_What is being asked:_ Take the listing from its first line through the line that contains "Given: Open the" and please retype those lines exactly, leaving out the pictures.

_Excerpted data:_
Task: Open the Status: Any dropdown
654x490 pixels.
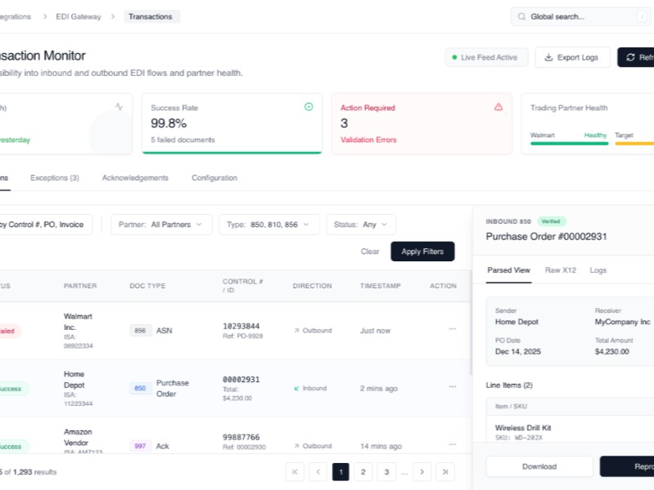Action: click(361, 225)
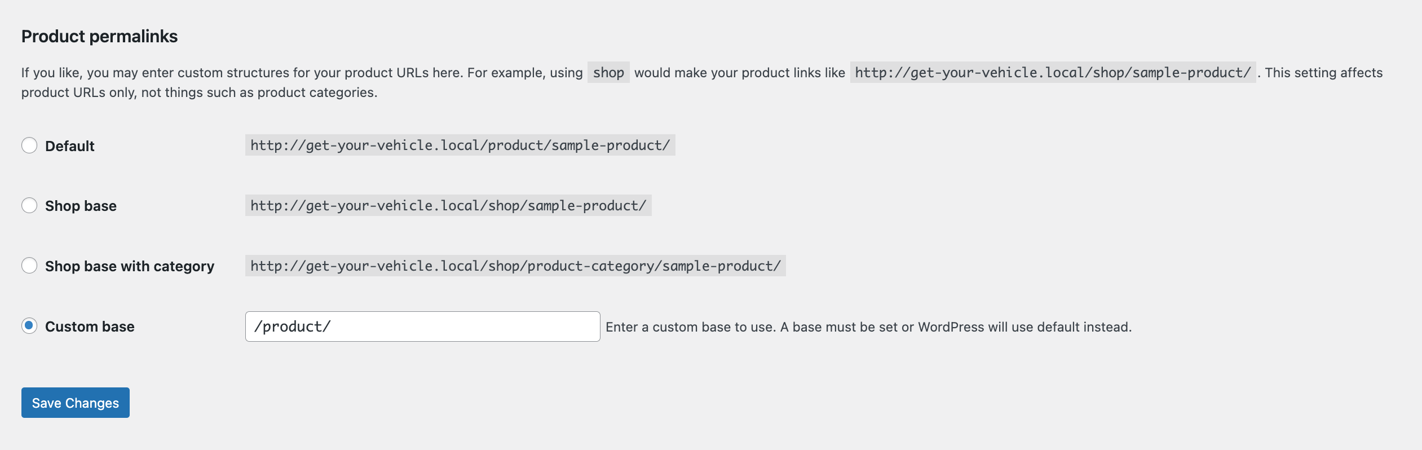Save Changes to permalink settings
Viewport: 1422px width, 450px height.
[x=76, y=403]
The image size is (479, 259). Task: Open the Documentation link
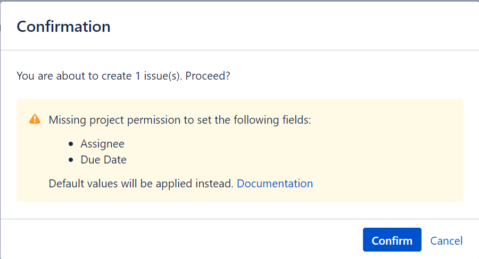[275, 184]
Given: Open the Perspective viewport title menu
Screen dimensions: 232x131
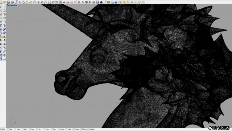Looking at the screenshot, I should 12,5.
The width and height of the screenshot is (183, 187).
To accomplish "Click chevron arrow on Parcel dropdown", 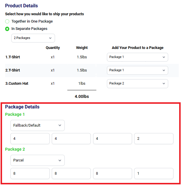I will 60,160.
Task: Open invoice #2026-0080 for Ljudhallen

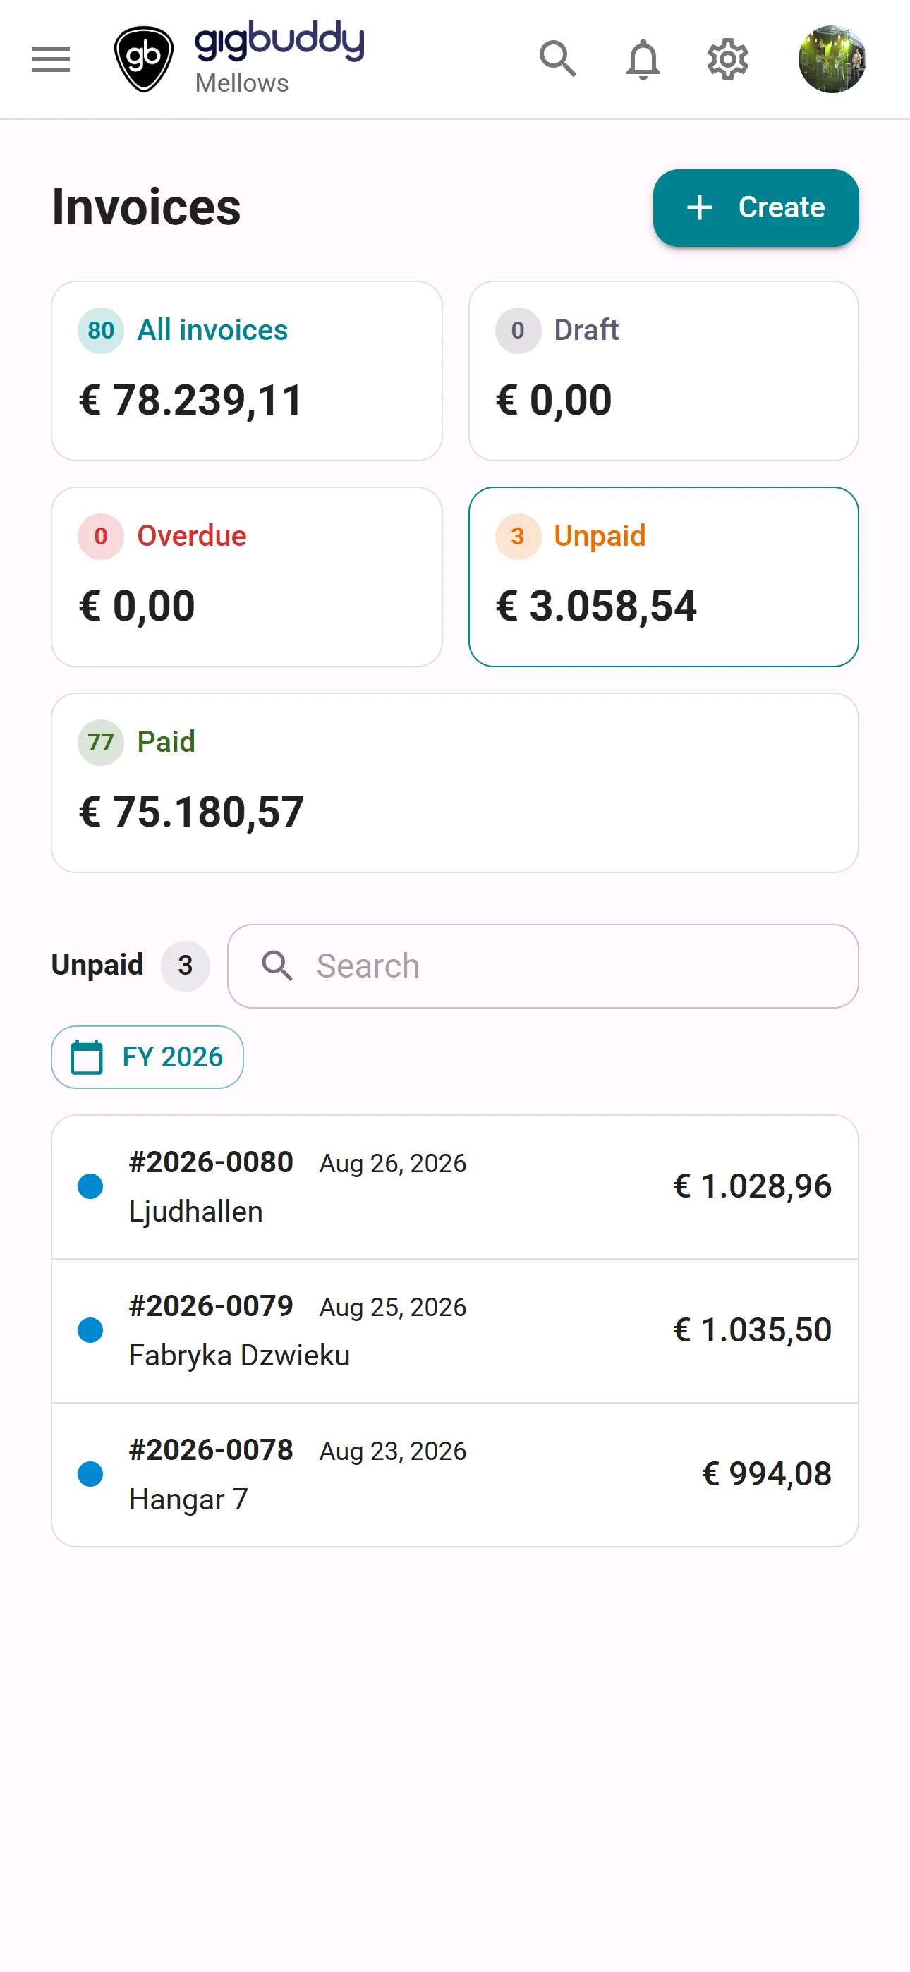Action: point(455,1187)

_Result:_
Task: Open the Status: Any dropdown
654x490 pixels.
Action: click(361, 225)
Save Changes to permalink settings
Viewport: 1422px width, 450px height.
[x=76, y=403]
The image size is (479, 259). Task: Open the Documentation link
[275, 184]
Given: Open the Perspective viewport title menu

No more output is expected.